Greta Van Campen, Woldenberg Park, 2015. Acrylic on panel. Courtesy the artist and Octavia Art Gallery, New Orleans.

Has the world become an impossible labyrinth? Everyone walks around with phones attached to their faces. Without Siri, I wouldn’t know how to get to the market. Sometimes it seems we can no longer get anywhere without an app, yet we rarely allow ourselves the admittedly frightening opportunity to get lost.

Greta Van Campen, in her new exhibition at Octavia Art Gallery, strives for a neatly ordered landscape. A boxy butter yellow home stands squarely in the center of one canvas. A rectilinear tanker navigates the unpopulated shores of the Mississippi in another. The Lake Pontchartrain Causeway extends endlessly towards a placid sky. Van Campen’s style is all crisp lines and clean colors to show a world tidier than our own.

This orderliness can be comforting. Her clouds are frozen in a state of calm collect; her paintings awake a feeling of tranquility. While the exhibition comprises only New Orleans landscapes, her other paintings of California and of Maine, where she lives and works, share that serenity.

Greta Van Campen, Cats of New Orleans, 2015. Acrylic on panel. Courtesy the artist and Octavia Art Gallery, New Orleans.

But a subtle anxiety exists under the surface of Van Campen’s landscapes—an anxiety of influence. It’s difficult not to see Charles Sheeler’s chunky buildings behind her facades, David Hockney’s blocks of vibrant color. And though not on view here, Van Campen’s 2015 Ferry Terminal, Portland is uncomfortably similar to Ed Ruscha’s 1966 Standard Station.

In The Anxiety of Influence, Harold Bloom argues that poets are inevitably influenced by those who come before them. However, a critical step in producing original work is creative “misreading.” The poet must alter the devices of past poems in order to find personal expression. Van Campen’s problem is that she is too close of a reader. She so adeptly appropriates and incorporates her influences that there is little room for imagination.

Accordingly, Sheeler and Ruscha lend a historically male authority to apply her Modernist style to any location. Her paintings of Portland, Wyoming, and Lake Michigan share the same clean shapes, sharp lines, and pastel colors as her New Orleans landscapes. Surely many great painters have distinctive styles that bring something out of their varied subjects that would otherwise be missed. But when imposed upon New Orleans, Van Campen’s approach sterilizes the city, turning it into a deadened vision of itself.

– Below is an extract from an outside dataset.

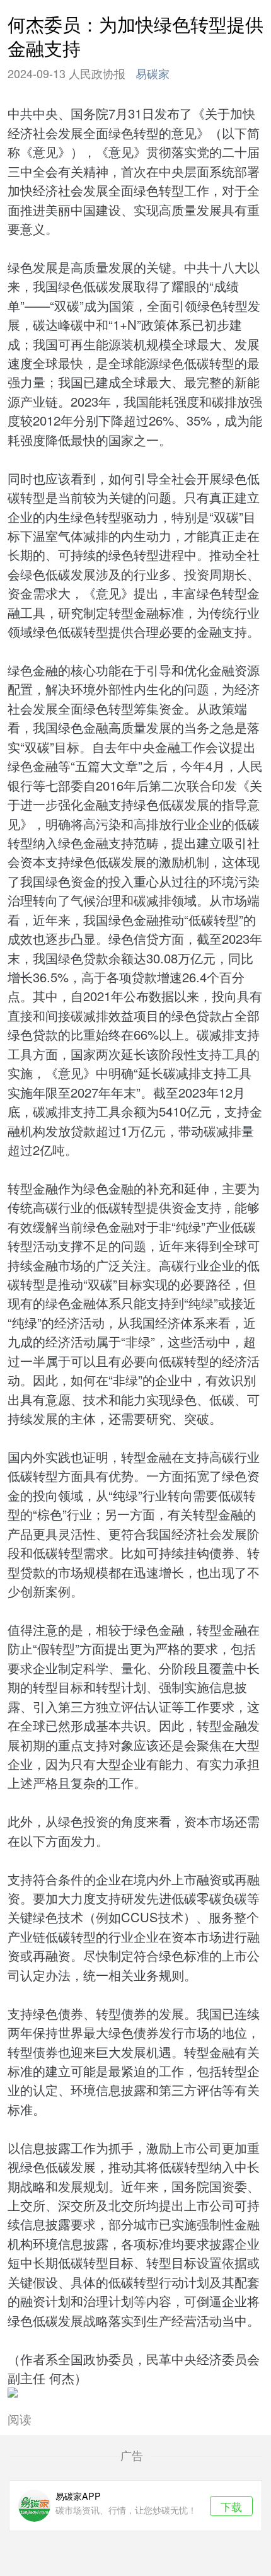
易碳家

The problem is not that Van Campen uses the tools of Modernism to make sense of the world around her, but rather that she seems to apply this style to New Orleans without regard to the city’s grungy eccentricities. Where are the gutter punks drinking beer at eight in the morning? The multicolor flotsam and jetsam that washes up on the banks of the Mississippi? The mange on the Cats of New Orleans? All of that has been effaced. While a Maine sunset might evoke such a phlegmatic style to some, Van Campen’s polish erases the patina that gives New Orleans its character, its messiness. Ultimately, her landscapes are only heartening if you believe the city is in need of cleaning up.

Editor's Note

Greta Van Campen’s work is on view through December 5, 2015 at Octavia Art Gallery (454 Julia Street) in New Orleans.